EXERCISE AIM:
For the records below, print the lines from the line with "REPTIMALIEN (60, 1982)" through the line with "Register (853, 95)" exactly as written; include both end lines and exclude the rest.

============================================================

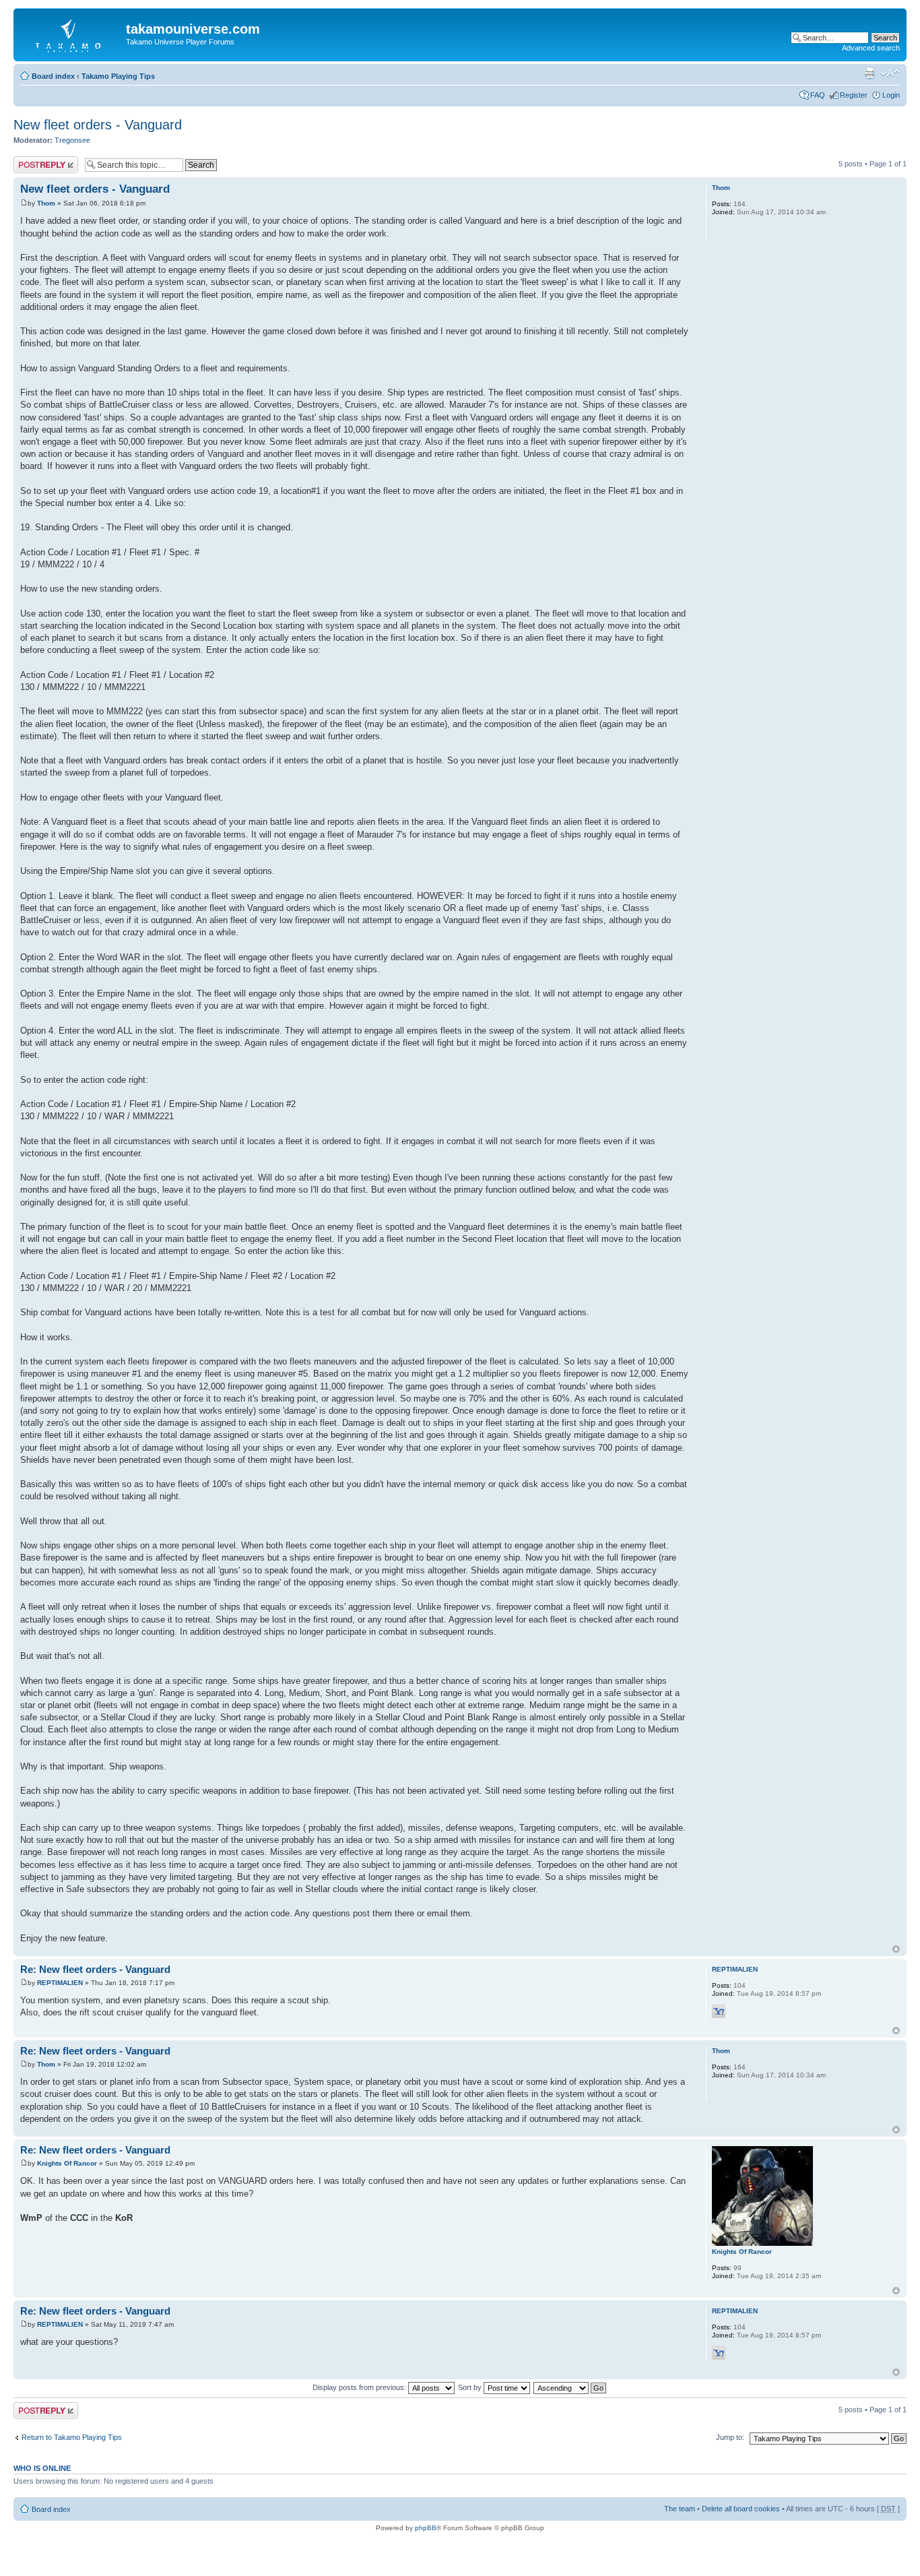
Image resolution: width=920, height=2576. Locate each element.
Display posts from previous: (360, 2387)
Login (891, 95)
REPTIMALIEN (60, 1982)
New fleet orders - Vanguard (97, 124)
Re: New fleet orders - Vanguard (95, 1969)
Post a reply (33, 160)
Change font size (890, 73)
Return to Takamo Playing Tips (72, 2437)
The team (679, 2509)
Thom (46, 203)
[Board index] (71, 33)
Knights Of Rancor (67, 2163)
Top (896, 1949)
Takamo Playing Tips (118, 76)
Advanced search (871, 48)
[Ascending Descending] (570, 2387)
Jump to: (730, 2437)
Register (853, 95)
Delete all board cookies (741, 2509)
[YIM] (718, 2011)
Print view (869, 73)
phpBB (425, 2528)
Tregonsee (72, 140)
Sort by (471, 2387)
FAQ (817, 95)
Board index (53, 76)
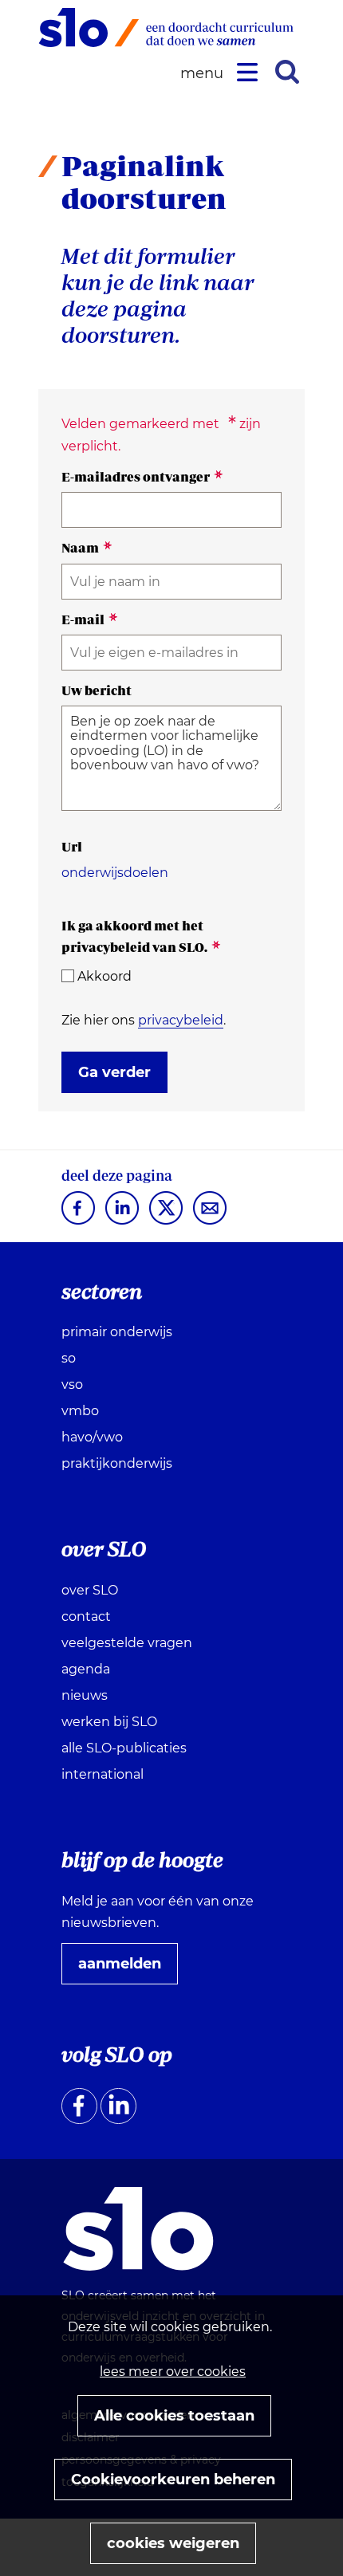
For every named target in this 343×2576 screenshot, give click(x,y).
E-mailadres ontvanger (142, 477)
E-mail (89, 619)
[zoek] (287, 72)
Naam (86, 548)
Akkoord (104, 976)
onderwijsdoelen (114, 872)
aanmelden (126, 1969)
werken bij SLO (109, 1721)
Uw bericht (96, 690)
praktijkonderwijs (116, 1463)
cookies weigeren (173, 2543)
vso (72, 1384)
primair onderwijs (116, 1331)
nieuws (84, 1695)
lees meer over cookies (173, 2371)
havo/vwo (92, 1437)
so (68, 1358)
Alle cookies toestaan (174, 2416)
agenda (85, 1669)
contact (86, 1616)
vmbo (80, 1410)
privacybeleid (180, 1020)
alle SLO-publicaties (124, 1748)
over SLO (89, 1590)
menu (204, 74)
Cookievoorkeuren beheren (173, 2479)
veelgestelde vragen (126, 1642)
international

============================================================

COMPLETED EXERCISE:
REPTIMALIEN (60, 1982)
New fleet orders - Vanguard (97, 124)
Re: New fleet orders - Vanguard (95, 1969)
Post a reply (33, 160)
Change font size (890, 73)
Return to Takamo Playing Tips (72, 2437)
The team (679, 2509)
Thom (46, 203)
[Board index] (71, 33)
Knights Of Rancor (67, 2163)
Top (896, 1949)
Takamo Playing Tips (118, 76)
Advanced search (871, 48)
[Ascending Descending] (570, 2387)
Jump to: (730, 2437)
Register (853, 95)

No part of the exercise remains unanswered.